BRIEF: Copy the passage on Mu'awiya and Plato's philosophy word for word, in full.

GIVEN PASSAGE:
------------------------------------------------------------------------

After the first four “Rightly Guided Caliphs,” when the first Umayyad caliph Mu’awiya established his rule in the seventh century, a period of intellectual activity began. In order to overturn the tradition of election of a caliph which could have been a Socratic way, Mu’awiya, tempted by Plato’s famous pronouncement, “Until philosophers are kings, or kings and princes of this world have the spirit and power of philosophy,” took Neoplatonism as a viable rationale to establish a dynasty of hereditary caliphate. For the power monger Mu’awiya who was entrusted the role of scribe by the Prophet to take down the revealed Qur’anic verses during the life time of the Prophet, the philosophy of Plato proved a big blessing. However, Mu’awiya did not patronize Jewish, Christian, and Syriac thinkers and philosophers who were scholars of Greek philosophy, but did give them protection.

------------------------------------------------------------------------

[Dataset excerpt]
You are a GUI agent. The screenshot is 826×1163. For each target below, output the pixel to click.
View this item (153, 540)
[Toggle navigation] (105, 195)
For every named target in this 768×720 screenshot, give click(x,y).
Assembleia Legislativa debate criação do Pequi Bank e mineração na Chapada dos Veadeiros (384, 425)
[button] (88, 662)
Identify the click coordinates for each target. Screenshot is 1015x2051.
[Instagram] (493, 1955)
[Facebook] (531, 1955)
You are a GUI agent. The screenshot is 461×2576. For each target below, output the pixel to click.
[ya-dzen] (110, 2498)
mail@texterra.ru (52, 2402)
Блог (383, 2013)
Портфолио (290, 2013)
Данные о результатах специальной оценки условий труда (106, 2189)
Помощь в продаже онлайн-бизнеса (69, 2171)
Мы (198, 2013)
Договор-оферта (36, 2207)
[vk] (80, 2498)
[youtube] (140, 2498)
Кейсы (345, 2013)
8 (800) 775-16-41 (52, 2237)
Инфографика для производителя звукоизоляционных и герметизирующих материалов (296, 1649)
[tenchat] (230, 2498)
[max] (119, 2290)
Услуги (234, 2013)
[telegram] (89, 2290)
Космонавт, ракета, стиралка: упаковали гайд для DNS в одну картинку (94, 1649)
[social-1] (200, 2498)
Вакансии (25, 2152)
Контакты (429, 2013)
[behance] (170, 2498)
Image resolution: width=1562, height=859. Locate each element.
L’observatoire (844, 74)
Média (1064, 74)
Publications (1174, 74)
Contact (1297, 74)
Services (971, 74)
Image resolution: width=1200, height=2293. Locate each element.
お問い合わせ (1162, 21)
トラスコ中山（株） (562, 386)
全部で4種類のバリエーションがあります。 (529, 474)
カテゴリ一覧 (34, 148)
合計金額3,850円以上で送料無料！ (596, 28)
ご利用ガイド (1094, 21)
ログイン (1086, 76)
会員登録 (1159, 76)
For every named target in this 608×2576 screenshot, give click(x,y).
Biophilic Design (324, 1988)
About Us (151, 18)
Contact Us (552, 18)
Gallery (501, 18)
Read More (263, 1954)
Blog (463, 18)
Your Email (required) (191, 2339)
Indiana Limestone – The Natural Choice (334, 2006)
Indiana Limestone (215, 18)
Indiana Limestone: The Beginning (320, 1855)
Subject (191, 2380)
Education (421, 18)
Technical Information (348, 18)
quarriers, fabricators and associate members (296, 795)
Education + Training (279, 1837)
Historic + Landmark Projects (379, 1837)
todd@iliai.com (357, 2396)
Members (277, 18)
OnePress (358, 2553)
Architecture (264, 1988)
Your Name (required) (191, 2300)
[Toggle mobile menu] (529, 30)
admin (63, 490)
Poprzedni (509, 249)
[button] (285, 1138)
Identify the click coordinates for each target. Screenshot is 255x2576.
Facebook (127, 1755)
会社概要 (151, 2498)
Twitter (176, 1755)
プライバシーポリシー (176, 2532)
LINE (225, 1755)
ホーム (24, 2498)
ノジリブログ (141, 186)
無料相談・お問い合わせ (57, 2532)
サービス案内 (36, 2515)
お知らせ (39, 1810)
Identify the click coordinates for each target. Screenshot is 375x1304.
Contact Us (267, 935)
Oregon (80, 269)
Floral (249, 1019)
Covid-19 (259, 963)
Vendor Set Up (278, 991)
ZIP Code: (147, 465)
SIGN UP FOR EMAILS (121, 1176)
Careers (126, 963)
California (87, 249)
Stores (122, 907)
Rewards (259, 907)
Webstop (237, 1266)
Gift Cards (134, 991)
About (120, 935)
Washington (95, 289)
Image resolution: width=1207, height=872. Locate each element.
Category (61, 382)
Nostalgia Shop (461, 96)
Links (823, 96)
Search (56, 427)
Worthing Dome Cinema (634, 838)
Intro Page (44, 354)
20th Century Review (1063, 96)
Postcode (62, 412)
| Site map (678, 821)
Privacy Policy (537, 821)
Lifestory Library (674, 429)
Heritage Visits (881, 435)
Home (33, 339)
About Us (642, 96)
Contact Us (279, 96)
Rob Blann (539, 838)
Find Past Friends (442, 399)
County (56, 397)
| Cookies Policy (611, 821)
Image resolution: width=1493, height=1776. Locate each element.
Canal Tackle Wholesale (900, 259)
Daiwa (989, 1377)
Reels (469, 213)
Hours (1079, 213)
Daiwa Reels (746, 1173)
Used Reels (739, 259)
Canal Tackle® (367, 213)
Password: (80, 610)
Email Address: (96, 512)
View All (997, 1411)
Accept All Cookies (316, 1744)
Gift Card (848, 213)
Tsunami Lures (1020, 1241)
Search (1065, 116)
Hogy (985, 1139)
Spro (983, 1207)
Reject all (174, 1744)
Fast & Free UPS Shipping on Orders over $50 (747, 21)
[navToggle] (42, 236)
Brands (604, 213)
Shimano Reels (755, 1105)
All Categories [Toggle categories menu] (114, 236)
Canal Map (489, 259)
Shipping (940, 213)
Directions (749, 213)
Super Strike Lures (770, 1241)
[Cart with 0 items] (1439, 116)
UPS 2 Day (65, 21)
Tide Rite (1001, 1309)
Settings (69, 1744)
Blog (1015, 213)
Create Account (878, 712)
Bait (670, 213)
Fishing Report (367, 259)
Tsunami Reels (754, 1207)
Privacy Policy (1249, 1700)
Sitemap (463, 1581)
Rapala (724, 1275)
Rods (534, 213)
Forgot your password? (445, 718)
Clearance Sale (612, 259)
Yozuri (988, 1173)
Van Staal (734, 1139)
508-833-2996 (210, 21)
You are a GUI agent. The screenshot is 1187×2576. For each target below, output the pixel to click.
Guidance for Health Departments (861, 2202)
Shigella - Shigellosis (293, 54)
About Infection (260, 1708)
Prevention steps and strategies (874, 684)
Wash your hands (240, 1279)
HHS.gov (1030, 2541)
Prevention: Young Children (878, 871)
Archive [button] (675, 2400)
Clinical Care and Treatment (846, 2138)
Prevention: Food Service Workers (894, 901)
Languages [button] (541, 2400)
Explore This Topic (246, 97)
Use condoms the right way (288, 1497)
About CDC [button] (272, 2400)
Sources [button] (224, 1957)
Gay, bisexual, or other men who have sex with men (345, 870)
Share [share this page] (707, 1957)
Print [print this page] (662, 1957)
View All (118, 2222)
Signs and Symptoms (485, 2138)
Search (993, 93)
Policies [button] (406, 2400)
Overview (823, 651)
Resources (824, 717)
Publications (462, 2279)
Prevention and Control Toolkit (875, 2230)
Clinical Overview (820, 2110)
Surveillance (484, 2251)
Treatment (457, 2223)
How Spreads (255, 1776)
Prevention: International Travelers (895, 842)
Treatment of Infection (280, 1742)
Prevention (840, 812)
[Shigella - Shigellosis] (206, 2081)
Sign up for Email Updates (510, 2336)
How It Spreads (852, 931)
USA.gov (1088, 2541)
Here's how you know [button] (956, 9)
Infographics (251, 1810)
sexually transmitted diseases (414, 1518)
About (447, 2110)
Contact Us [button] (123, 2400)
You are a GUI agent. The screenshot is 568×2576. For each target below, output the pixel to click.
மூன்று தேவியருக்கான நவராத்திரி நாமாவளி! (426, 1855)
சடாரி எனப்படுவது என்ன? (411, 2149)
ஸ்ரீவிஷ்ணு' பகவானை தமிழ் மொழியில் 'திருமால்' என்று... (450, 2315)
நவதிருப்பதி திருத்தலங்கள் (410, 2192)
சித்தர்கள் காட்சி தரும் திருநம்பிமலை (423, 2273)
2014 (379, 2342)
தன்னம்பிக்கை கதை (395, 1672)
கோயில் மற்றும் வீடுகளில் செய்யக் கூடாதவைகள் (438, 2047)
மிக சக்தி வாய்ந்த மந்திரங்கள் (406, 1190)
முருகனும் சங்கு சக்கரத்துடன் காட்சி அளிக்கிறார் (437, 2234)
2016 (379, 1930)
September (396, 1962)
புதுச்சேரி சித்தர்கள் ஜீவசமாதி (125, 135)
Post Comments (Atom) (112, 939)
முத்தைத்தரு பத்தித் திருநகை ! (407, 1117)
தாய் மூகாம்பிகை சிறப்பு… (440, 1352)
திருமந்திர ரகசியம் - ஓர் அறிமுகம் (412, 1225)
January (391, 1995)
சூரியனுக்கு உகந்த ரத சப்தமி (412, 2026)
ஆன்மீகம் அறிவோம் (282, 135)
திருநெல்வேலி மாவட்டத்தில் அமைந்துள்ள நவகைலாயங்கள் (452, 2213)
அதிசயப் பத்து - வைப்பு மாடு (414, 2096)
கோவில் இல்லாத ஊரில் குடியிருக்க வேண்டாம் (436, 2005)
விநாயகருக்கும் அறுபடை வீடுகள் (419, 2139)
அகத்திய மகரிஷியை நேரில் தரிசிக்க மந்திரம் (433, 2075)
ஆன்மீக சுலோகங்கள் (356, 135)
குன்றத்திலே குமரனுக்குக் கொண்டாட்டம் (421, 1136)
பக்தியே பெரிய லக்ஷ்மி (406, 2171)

------------------------------------------------------------------------

SOLUTION TO THE EXERCISE:
After the first four “Rightly Guided Caliphs,” when the first Umayyad caliph Mu’awiya established his rule in the seventh century, a period of intellectual activity began. In order to overturn the tradition of election of a caliph which could have been a Socratic way, Mu’awiya, tempted by Plato’s famous pronouncement, “Until philosophers are kings, or kings and princes of this world have the spirit and power of philosophy,” took Neoplatonism as a viable rationale to establish a dynasty of hereditary caliphate. For the power monger Mu’awiya who was entrusted the role of scribe by the Prophet to take down the revealed Qur’anic verses during the life time of the Prophet, the philosophy of Plato proved a big blessing. However, Mu’awiya did not patronize Jewish, Christian, and Syriac thinkers and philosophers who were scholars of Greek philosophy, but did give them protection.